O direito à informação demanda o acesso sem entraves aos actos normativos produzidos pela Assembleia Nacional, pelo Presidente da República, seus
auxiliares e demais instituições do Estado, em observância ao Princípio da Publicidade, excepto nos casos de segredo de Estado e segredo de justiça.
Razão pela qual o artigo 125.º, n.º1, preconiza que o Presidente da República emite Decretos Legislativos Presidenciais, Decretos Legislativos Presidenciais Provisórios, Decretos Presidenciais e Despachos Presidenciais, que são publicados no Diário da República.
Por sua vez, o artigo 137.º estabelece que os Ministros de Estado e Ministros exaram Decretos Executivos e Despachos, que são publicados em Diário da República, enquanto o artigo 166.º, n.º1 assevera que a Assembleia Nacional emite Leis de Revisão Constitucional, Leis Orgânicas, Leis de Bases, Leis, Leis de Autorização Legislativa e Resoluções.
A publicação dos actos normativos supracitados em Diário da República obedece ao Princípio da Publicidade. Este Princípio pressupõe a obrigatoriedade da divulgação oficial dos actos normativos, o livre acesso dos cidadãos a informações, a transparência na actuação administrativa e o efeito dos actos normativos. Entretanto, o legislador constituinte foi omisso ao não dispor de maneira expressa esta obrigatoriedade aos actos emanados da Assembleia Nacional, tal como o fez com os actos normativos promulgados pelo Presidente da República e seus auxiliares.

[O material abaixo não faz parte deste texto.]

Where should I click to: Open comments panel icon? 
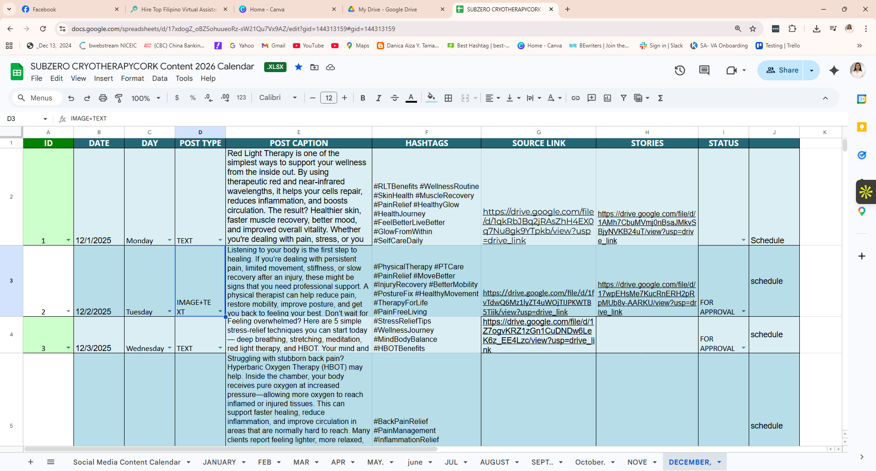pos(704,70)
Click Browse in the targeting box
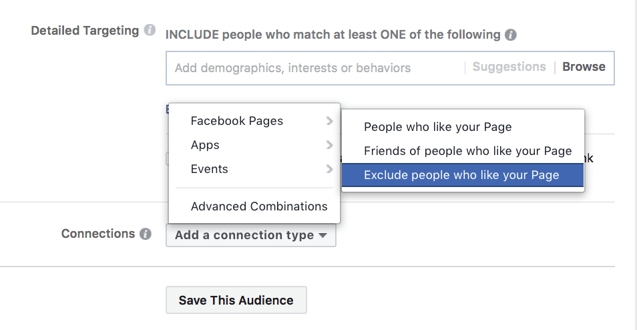This screenshot has height=330, width=637. [x=584, y=67]
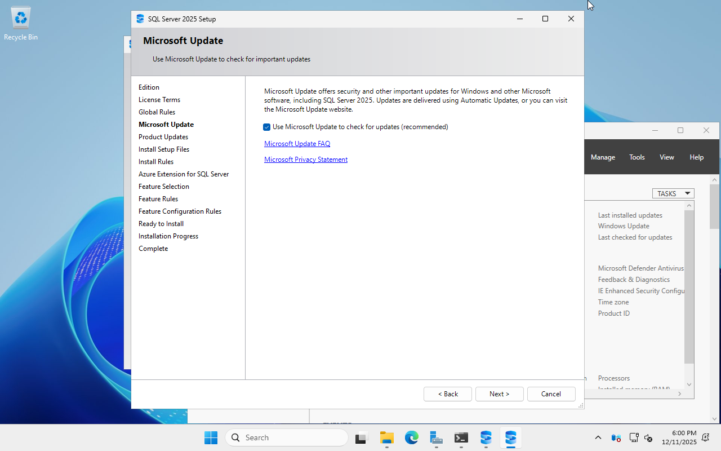721x451 pixels.
Task: Expand hidden icons in the system tray
Action: click(x=598, y=437)
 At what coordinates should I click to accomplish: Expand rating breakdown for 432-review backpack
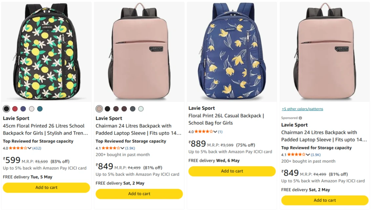pos(30,148)
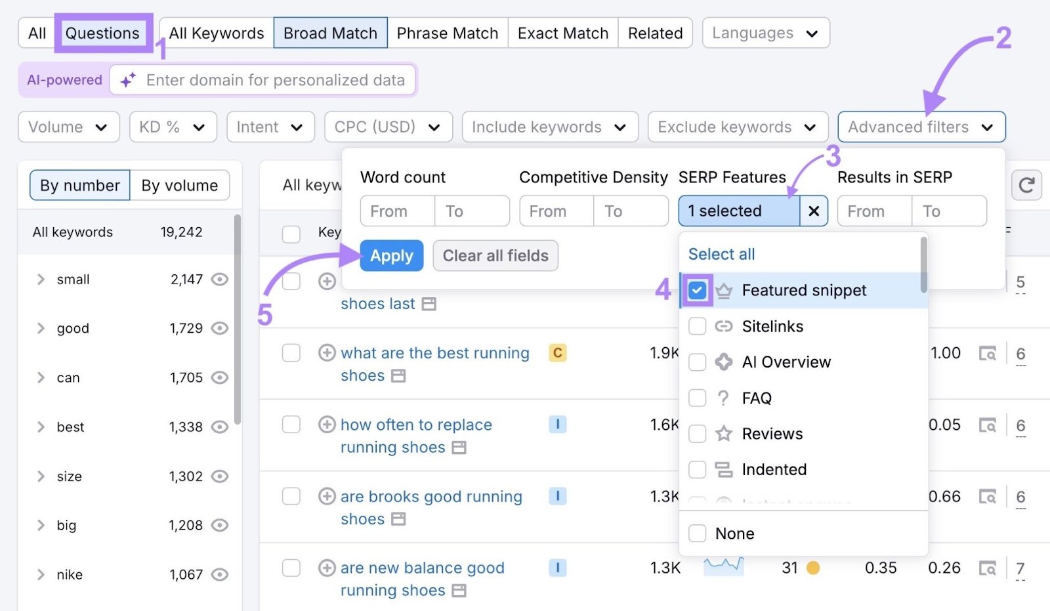Open the Volume filter dropdown
This screenshot has width=1050, height=611.
click(x=68, y=127)
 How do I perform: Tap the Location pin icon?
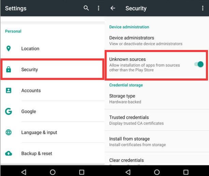click(x=9, y=49)
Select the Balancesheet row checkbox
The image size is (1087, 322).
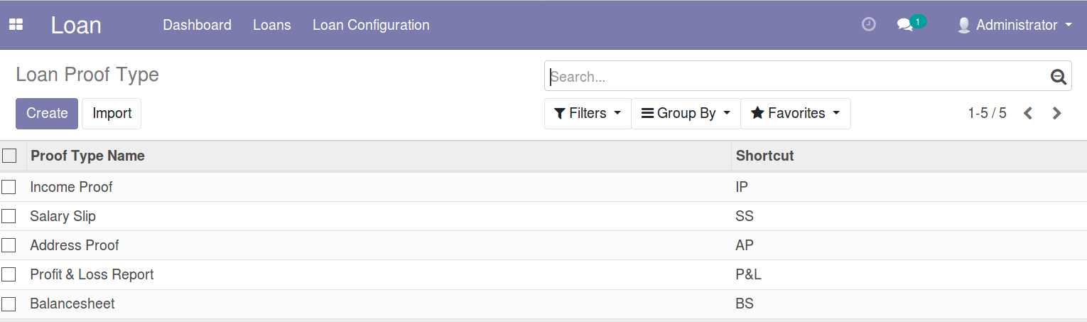(x=9, y=304)
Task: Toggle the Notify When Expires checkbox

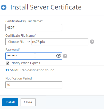Action: pos(8,63)
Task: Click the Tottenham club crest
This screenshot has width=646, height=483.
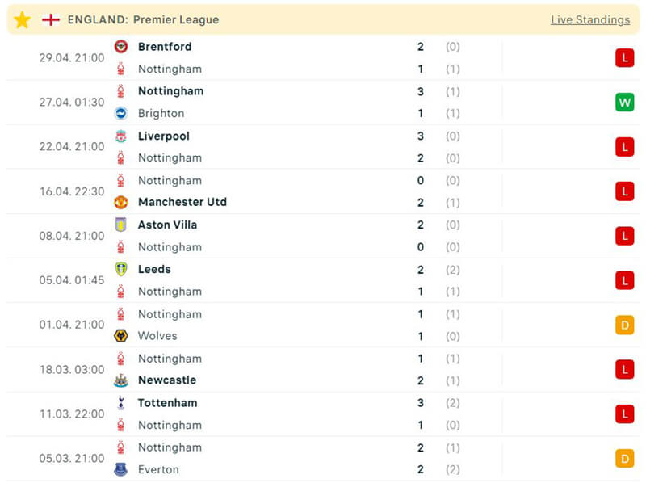Action: [x=121, y=403]
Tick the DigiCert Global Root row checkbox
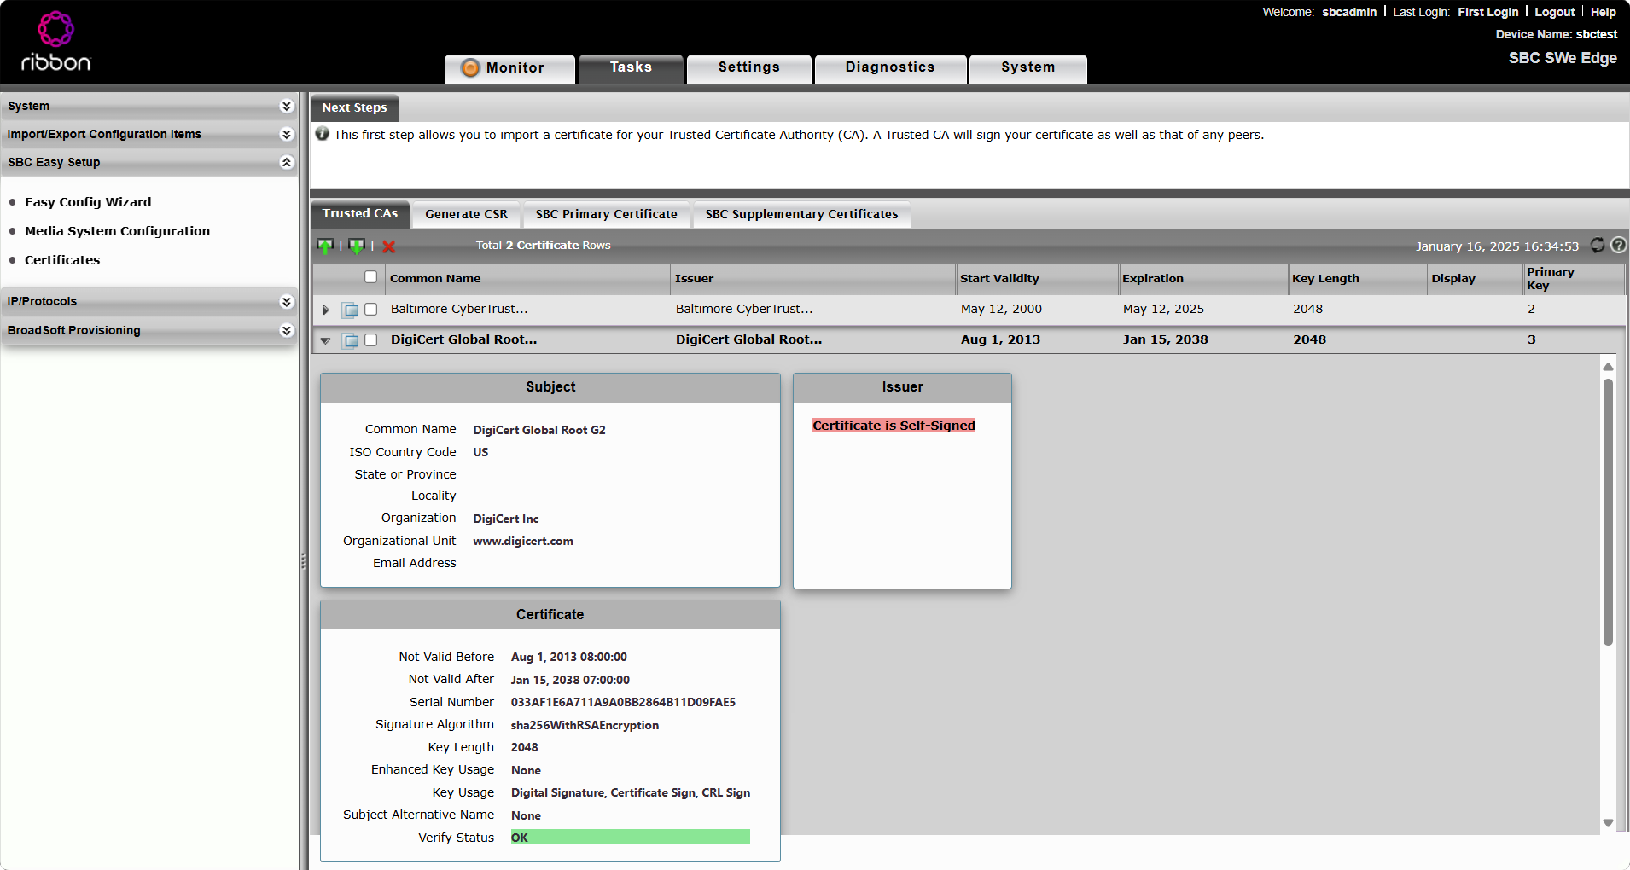1630x870 pixels. (370, 340)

Outro aspecto inquietante, refere-se ao facto de a publicação dos actos normativos em Diário da República não ser suficiente para assegurar a
observância do Princípio da Publicidade e o direito à informação, em razão do elevado custo do referido Diário, considerando-se o mísero salário-mínimo e o elevadíssimo custo de vida em Angola.
Acresce-se a isso, o facto de um grupo de empresas ter se arrogado o direito de comercializar a produção legislativa nacional. Isto é, empresas como
LexLink, LegisPalop, etc., cobram elevadas somas para que os operadores do direito e demais cidadãos tenham acesso irrestrito aos actos normativos
produzidos por servidores públicos, sustentados com dinheiro público. Trata-se de flagrante dupla extorsão!
Tais actos normativos deveriam estar disponíveis nas páginas da Assembleia Nacional e da Presidência da República. Por semelhante modo, os Acórdãos devidamente actualizados dos Tribunais Superiores devem estar disponíveis em suas páginas. De qualquer forma, muitos cidadãos continuarão alijados do direito à informação em função dos elevadíssimos custos dos serviços de internet no país. A despeito disto, urge a disponibilização de todos os actos normativos nas páginas das instituições que os emitem, a fim de assegurar e promover, neste aspecto, o direito à informação e a observância ao Princípio da Publicidade dos actos normativos. Importa rememorar que constitui tarefa do Estado assegurar e promover o direito à informação. Pois, as tarefas do Estado, não constituem “simples programas”, “exortações morais”, “declarações”, “sentenças políticas”, “promessas”, “apelos ao legislador”, “programas futuros” juridicamente desprovidos de vinculação. Na verdade, possuem um valor jurídico semelhante aos demais preceitos constitucionais, sendo, portanto, obrigatórias, vinculando o legislador, de forma permanente, à sua realização, assim como dos órgãos concretizadores, devendo estes tomá-las em consideração como directivas materiais permanentes, em qualquer dos momentos da actividade concretizadora, tal como observa José Joaquim Gomes Canotilho, em sua obra Direito Constitucional (1993).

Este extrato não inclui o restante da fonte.